Intro
I’m deploying a cluster of Elixir with 5 to 7 nodes on Kubernetes(K8s), our system is using :erpc in internal Elixir cluster for save time to develop. It’s perfect for case static/fix cluster but hard for case run a Elixir cluster on K8s.
Why it so hard?
K8s is designed for dynamic thing like web service (usually, stateless & not join a cluster like Elixir cluster). IP and hostname of pod is dynamic it’s changed every time pod is restart an node name of Elixir is changed follow pod. It’s not match with our system design. Of course, we can workaround by using headless service or using Gossip strategy of :libcluster then prefix of app name and check it in Elixir code but it’s more complicated for scaling and sound not good for thing work well with distributed system like Elixir.
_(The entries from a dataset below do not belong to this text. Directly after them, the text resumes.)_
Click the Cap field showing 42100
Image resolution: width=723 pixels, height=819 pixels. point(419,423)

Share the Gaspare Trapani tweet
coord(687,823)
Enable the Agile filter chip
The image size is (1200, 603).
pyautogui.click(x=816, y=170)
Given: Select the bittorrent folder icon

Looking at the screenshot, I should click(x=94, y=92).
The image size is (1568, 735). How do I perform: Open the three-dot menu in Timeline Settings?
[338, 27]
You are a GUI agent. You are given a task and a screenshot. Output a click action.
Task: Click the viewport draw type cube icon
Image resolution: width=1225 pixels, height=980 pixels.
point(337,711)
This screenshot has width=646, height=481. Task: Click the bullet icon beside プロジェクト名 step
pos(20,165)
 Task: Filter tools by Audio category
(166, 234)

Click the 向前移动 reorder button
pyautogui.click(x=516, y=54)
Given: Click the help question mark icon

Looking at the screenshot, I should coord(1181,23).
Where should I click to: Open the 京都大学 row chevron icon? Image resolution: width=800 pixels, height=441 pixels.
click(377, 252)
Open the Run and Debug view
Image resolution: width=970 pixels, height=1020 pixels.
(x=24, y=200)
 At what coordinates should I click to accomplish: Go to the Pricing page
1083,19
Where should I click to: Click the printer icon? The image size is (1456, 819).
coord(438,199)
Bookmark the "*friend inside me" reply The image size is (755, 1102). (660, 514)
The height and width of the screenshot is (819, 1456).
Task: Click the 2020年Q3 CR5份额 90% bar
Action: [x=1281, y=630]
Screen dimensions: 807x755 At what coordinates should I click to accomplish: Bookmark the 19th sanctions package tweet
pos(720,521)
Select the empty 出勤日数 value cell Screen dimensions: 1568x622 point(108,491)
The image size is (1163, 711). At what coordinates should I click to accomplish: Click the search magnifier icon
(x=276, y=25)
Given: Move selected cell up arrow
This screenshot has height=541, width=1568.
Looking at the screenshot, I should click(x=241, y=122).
Of course, we can use other thing like broker or bus message or wrap to gRPC/Rest API but that increase complex for developing. We want to use rpc of Elixir for fast develop (benefit from dynamic type language).
Our way
We made a library has name ClusterHelper to map role (or Id if we needed) to Elixir node name in runtime. If a node join to cluster it will auto update role of node for other nodes in cluster. The library is an application run beside every Elixir node in our cluster, rpc or other code can lookup Elixir node name if needed.
Based on role can bring for us some benefits like scale number of Elixir nodes (Pod on K8s) easily, we don’t need to care about node name of Elixir and how to map it on K8s. Easy to scale a service by add more nodes for that service.
We have another library with name EasyRpc help us work smoothly with number of nodes have same a role.